DATA SUPPLIED
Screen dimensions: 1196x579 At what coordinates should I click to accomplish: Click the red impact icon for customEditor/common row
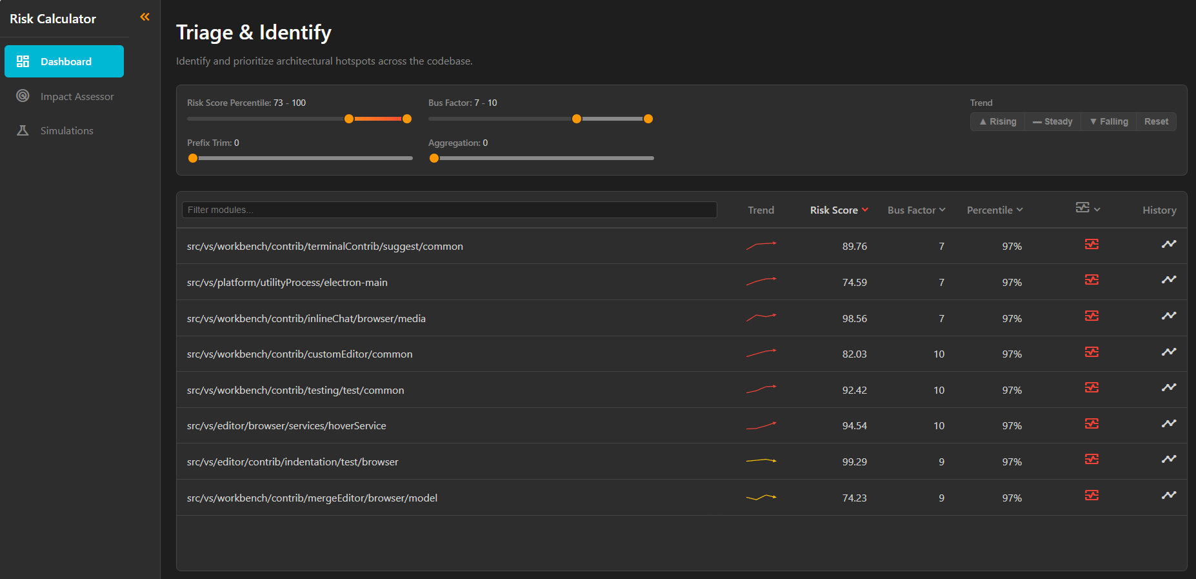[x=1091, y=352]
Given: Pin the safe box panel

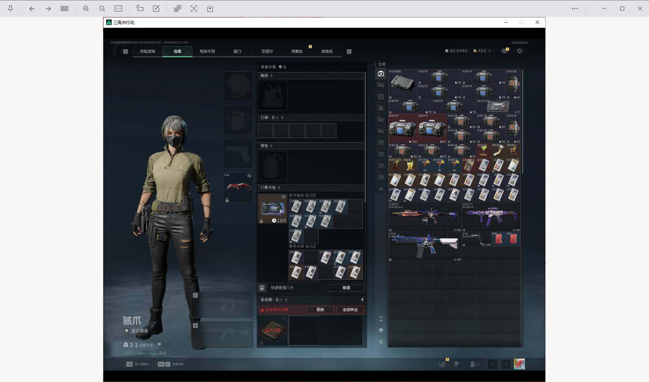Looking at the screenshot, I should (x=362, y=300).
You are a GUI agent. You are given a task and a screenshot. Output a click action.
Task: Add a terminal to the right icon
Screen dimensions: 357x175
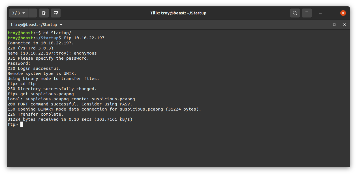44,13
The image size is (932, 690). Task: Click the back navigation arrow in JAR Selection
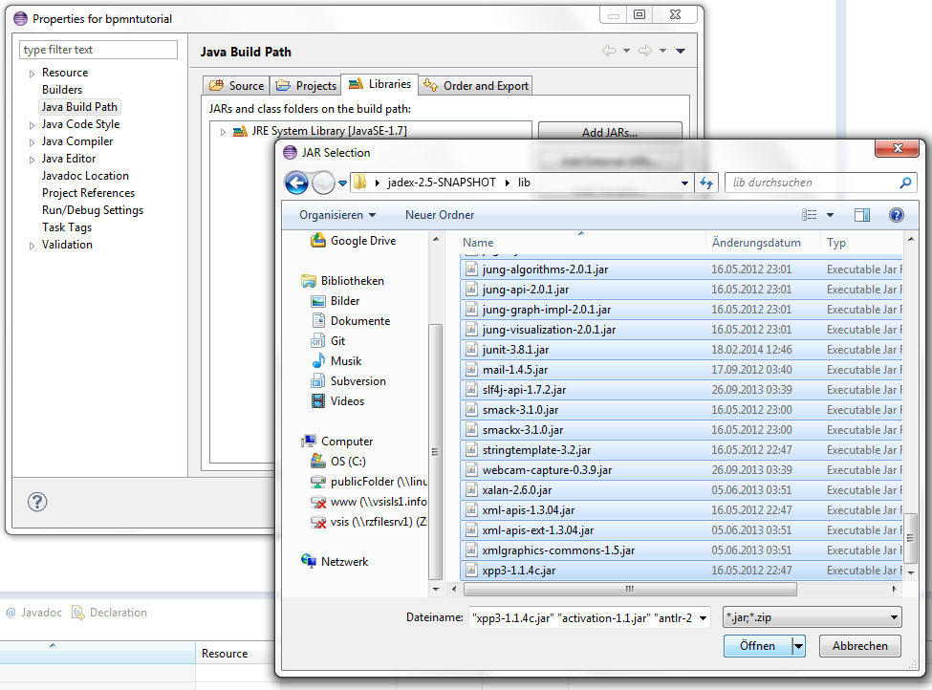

SHORT EXERCISE
Convert the lines of the entries above into a Markdown table with the columns n and Line, where n is the row number, skipping blank lines. Leave the pictures out.

EXPECTED OUTPUT
| n | Line |
|---|---|
| 1 | Screen dimensions: 1196x579 At what coordinates should I click to accomplish: Click the red impact icon for customEditor/common row |
| 2 | [x=1091, y=352] |
| 3 | Given: Pin the safe box panel |
| 4 | Looking at the screenshot, I should (x=362, y=300). |
| 5 | You are a GUI agent. You are given a task and a screenshot. Output a click action. |
| 6 | Task: Add a terminal to the right icon |
| 7 | Screen dimensions: 357x175 |
| 8 | 44,13 |
| 9 | The image size is (932, 690). Task: Click the back navigation arrow in JAR Selection |